Pick out every line in the items below that contains the string "click", and copy each of those lines. Case matters.

----- Supplied information

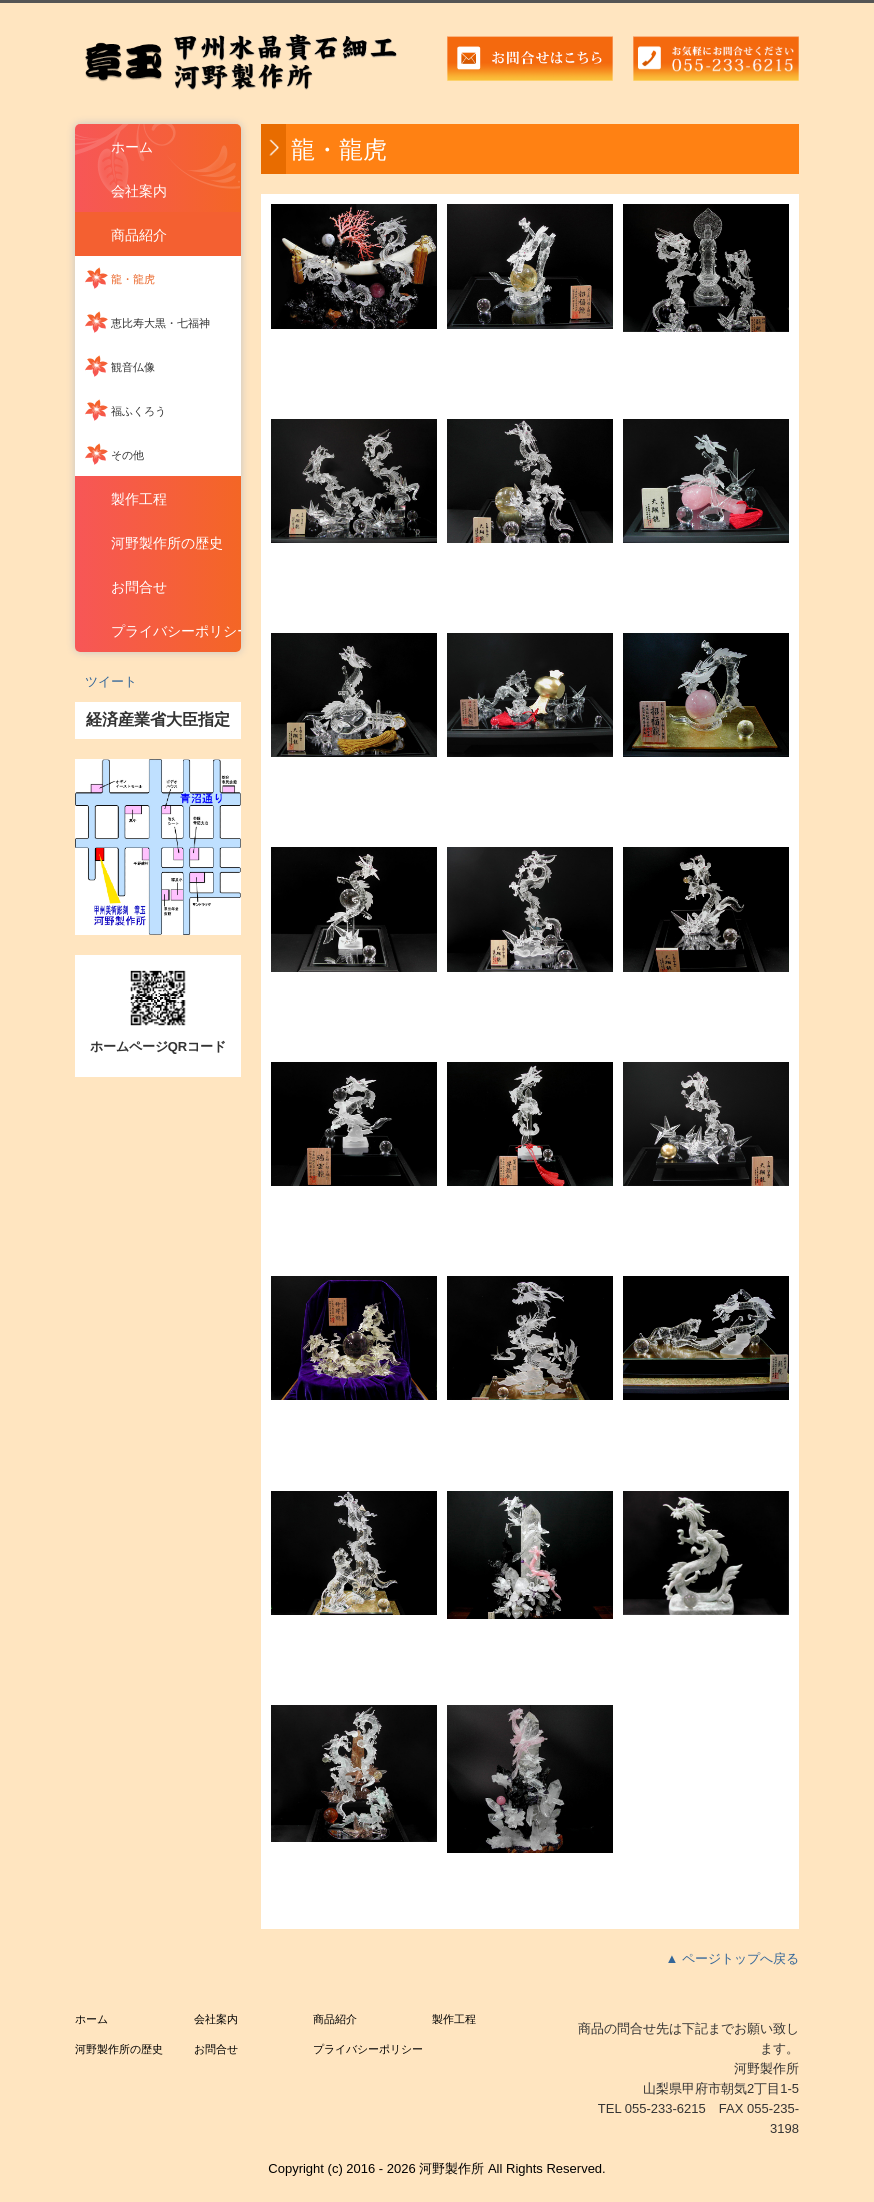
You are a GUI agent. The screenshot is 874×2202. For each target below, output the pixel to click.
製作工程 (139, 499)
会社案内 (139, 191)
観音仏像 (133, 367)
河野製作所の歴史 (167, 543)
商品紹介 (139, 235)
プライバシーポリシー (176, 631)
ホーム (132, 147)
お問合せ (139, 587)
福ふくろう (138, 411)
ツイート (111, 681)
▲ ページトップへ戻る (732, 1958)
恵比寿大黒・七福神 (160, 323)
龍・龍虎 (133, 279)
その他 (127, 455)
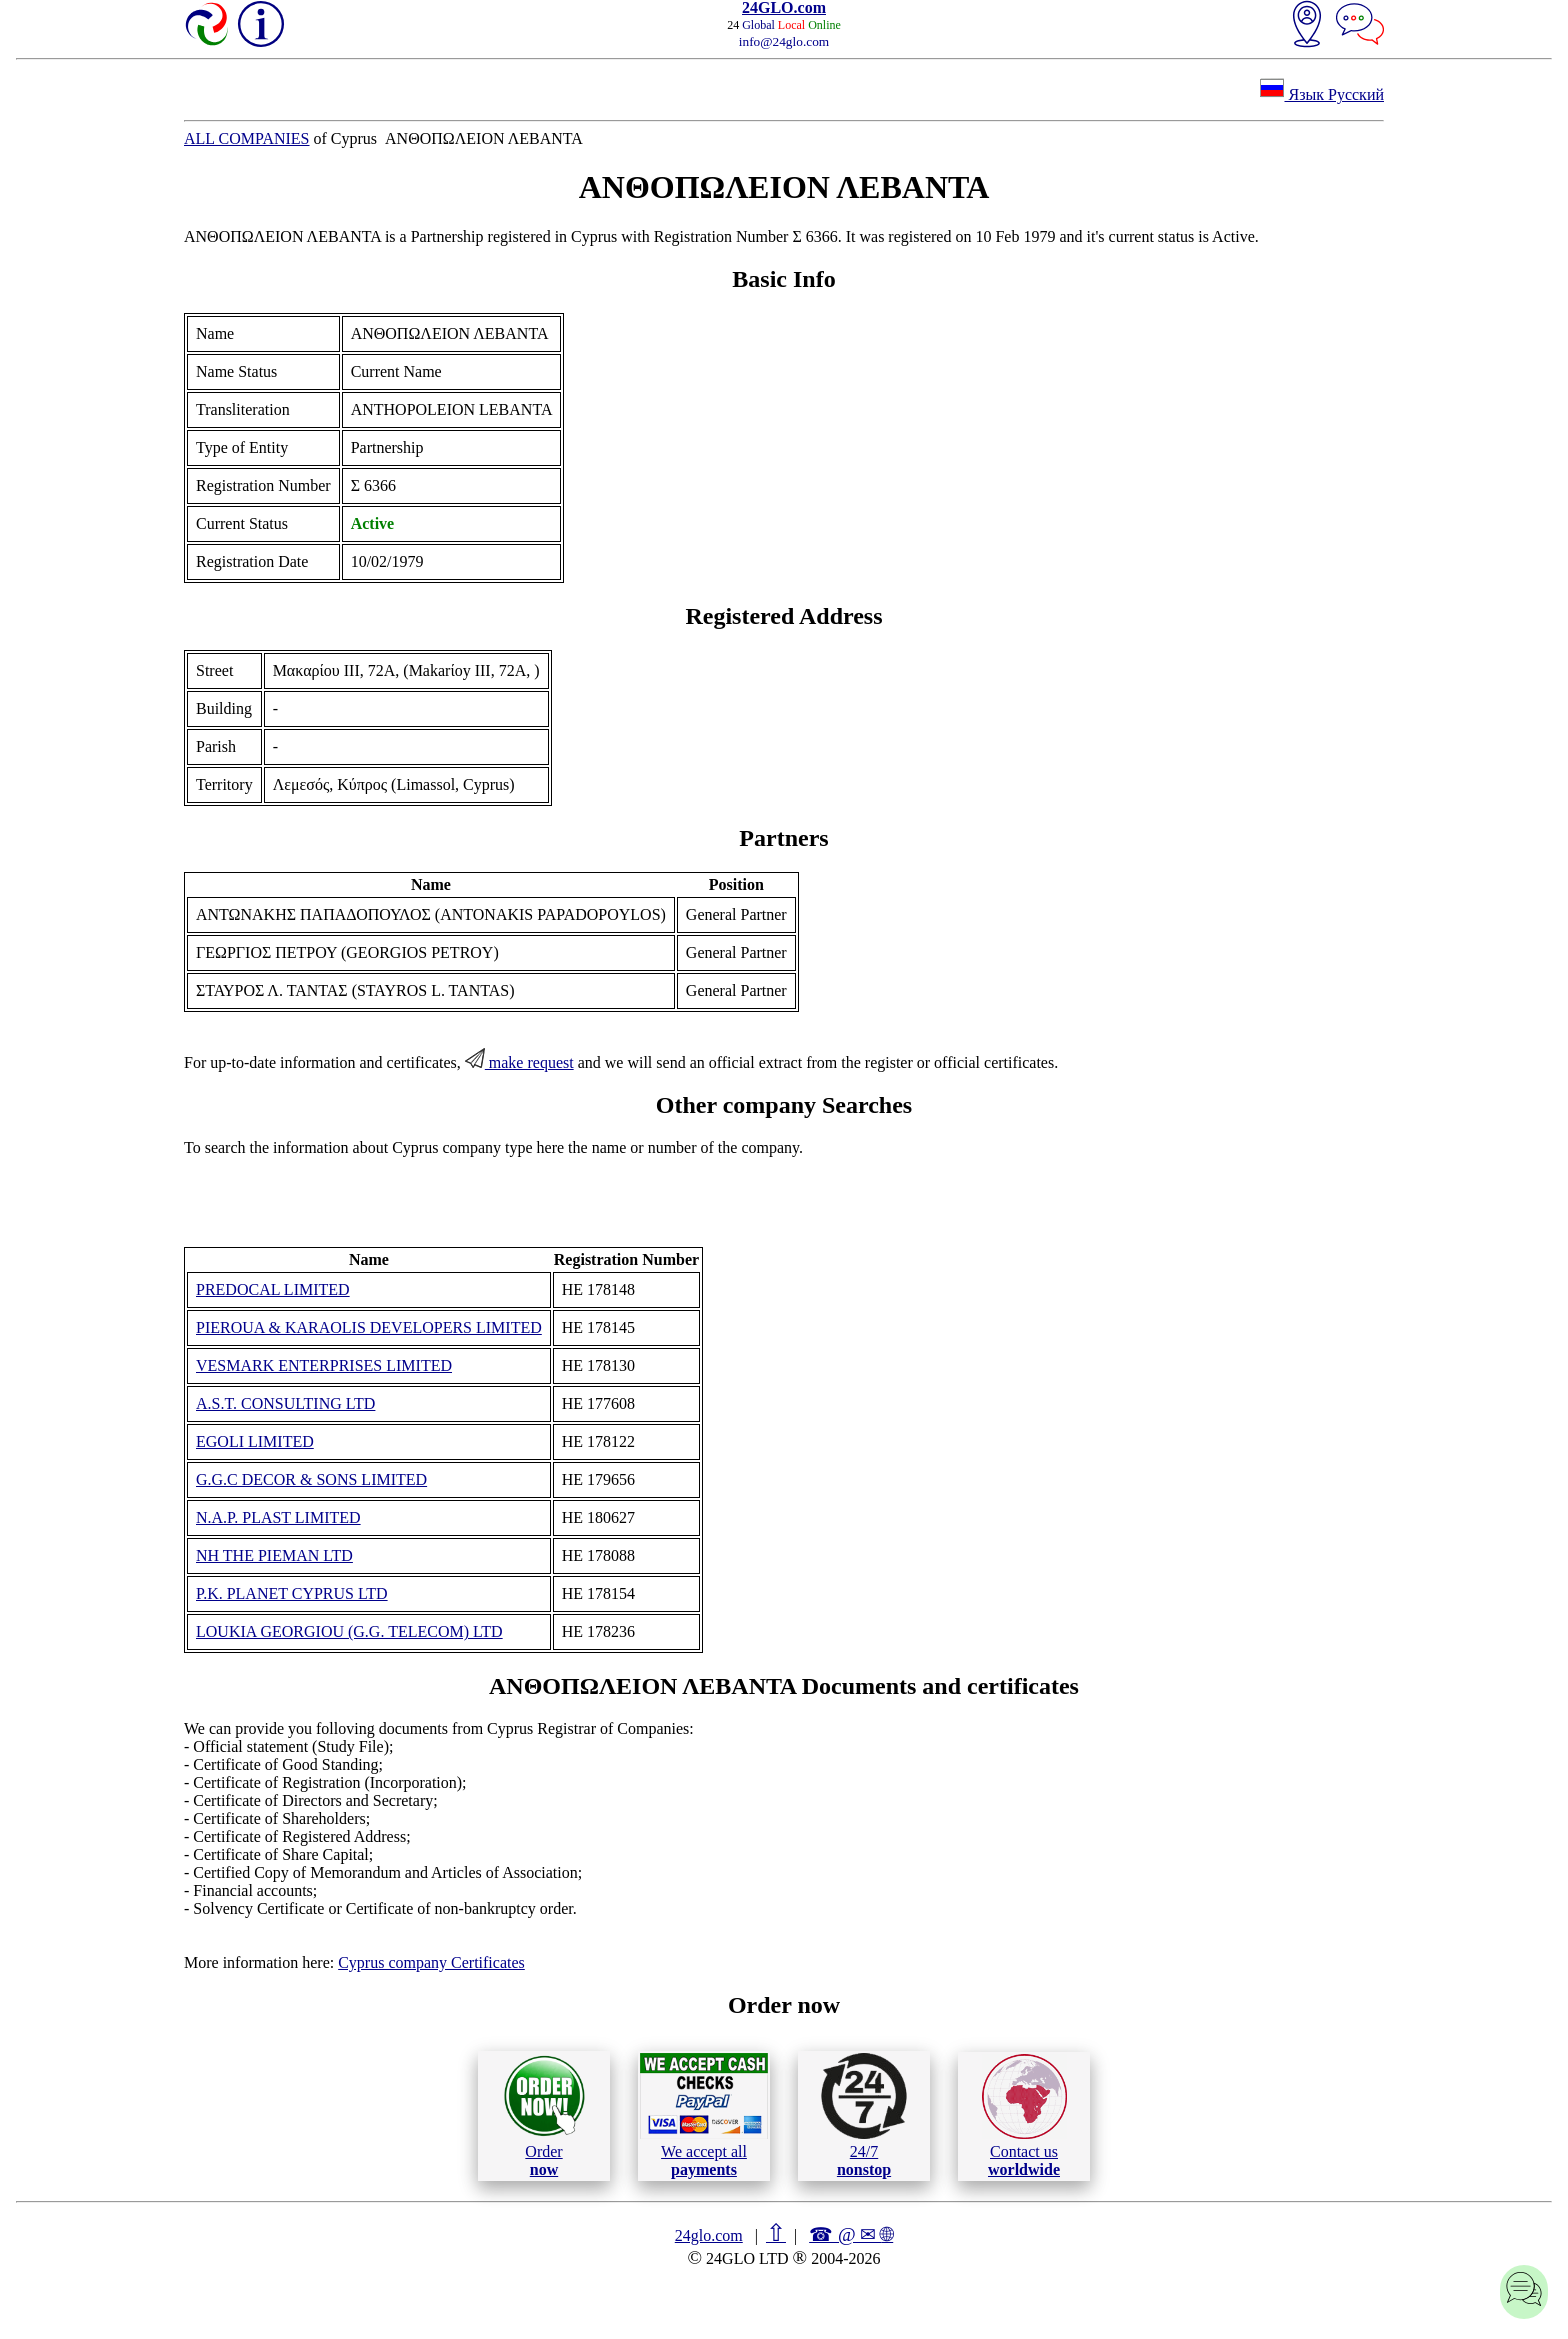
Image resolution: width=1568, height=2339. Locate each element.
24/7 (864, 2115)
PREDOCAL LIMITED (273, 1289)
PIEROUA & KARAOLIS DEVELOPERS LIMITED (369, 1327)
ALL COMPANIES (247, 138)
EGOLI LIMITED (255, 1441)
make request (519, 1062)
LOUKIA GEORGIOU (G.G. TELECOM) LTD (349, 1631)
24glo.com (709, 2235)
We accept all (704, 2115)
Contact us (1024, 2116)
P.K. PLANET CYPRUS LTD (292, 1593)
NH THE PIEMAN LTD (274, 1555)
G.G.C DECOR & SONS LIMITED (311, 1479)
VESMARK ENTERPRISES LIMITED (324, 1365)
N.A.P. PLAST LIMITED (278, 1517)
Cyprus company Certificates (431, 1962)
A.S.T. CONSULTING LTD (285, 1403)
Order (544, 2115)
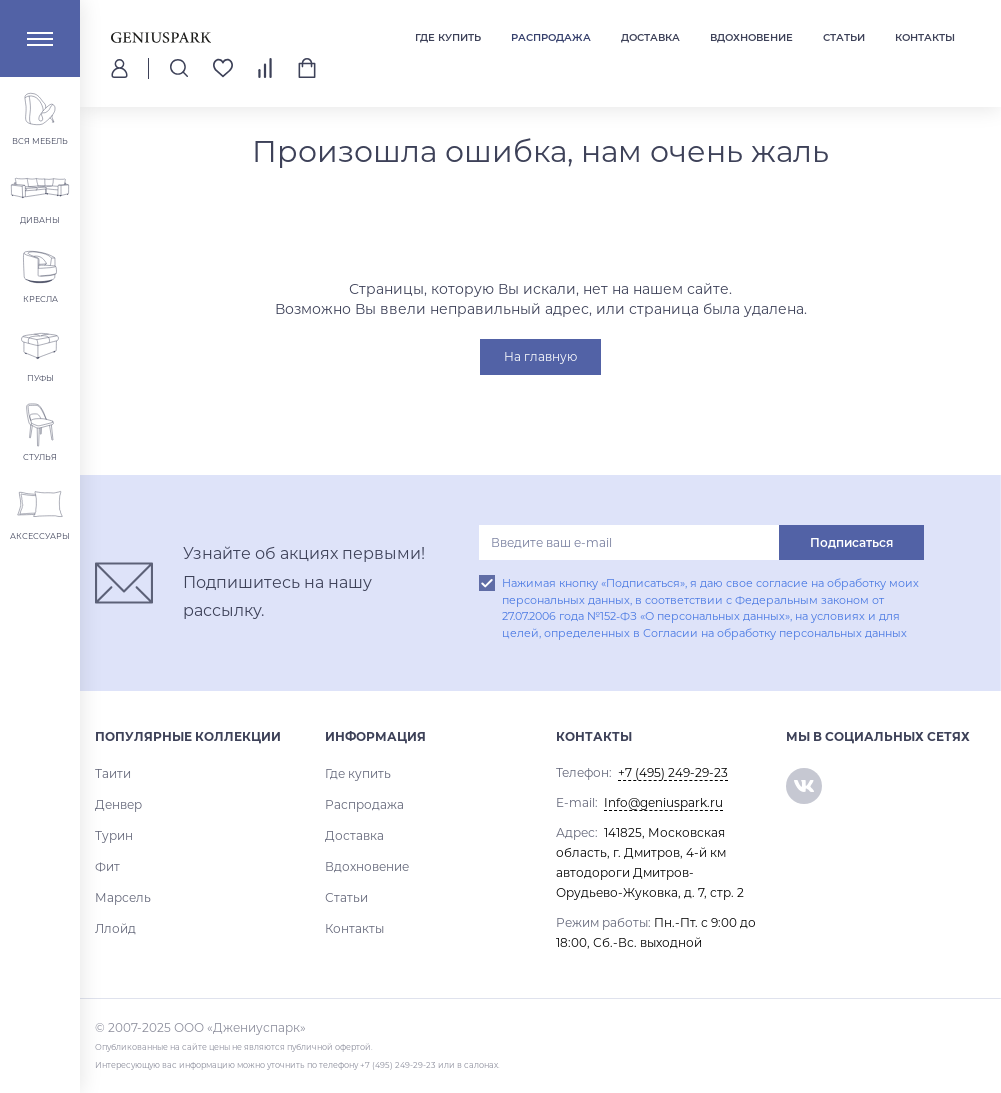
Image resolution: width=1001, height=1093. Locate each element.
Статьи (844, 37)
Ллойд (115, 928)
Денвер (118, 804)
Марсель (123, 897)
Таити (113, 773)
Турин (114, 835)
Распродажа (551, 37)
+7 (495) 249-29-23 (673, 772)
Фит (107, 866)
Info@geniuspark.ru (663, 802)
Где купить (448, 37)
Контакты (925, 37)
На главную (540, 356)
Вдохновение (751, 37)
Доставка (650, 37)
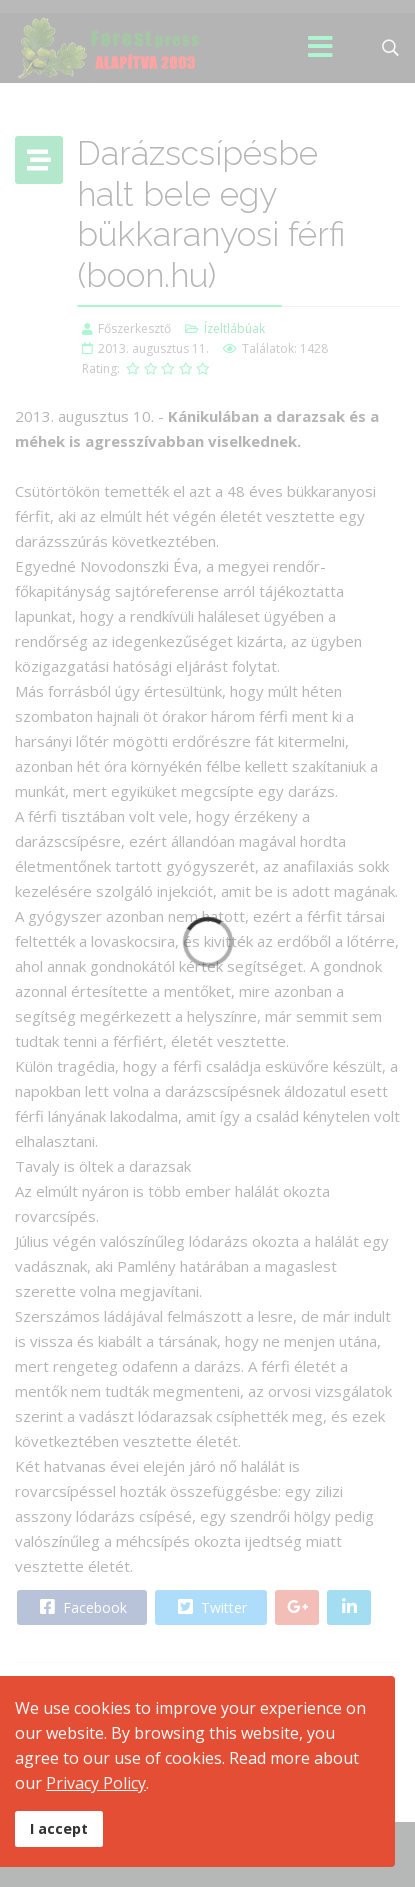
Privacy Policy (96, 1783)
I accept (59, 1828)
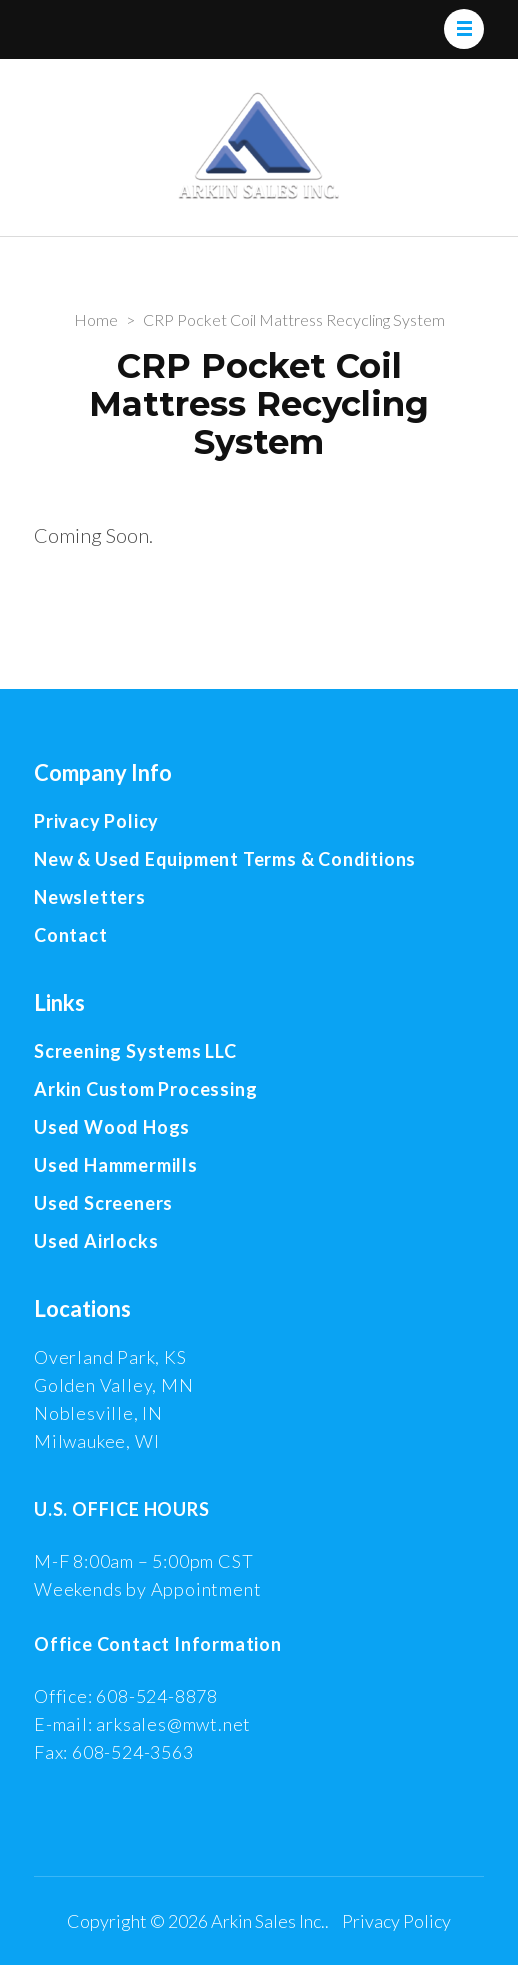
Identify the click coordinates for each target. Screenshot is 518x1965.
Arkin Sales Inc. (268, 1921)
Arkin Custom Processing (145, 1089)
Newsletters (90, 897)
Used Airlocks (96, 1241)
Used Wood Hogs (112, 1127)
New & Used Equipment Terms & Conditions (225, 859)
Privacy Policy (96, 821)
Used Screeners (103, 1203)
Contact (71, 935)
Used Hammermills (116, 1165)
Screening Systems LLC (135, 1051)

----------

Solution to the problem →
You are a GUI agent. The screenshot is 874×2202. For each target below, output the pixel to click.
Identify the click coordinates for each target. Screenshot is 518x1965.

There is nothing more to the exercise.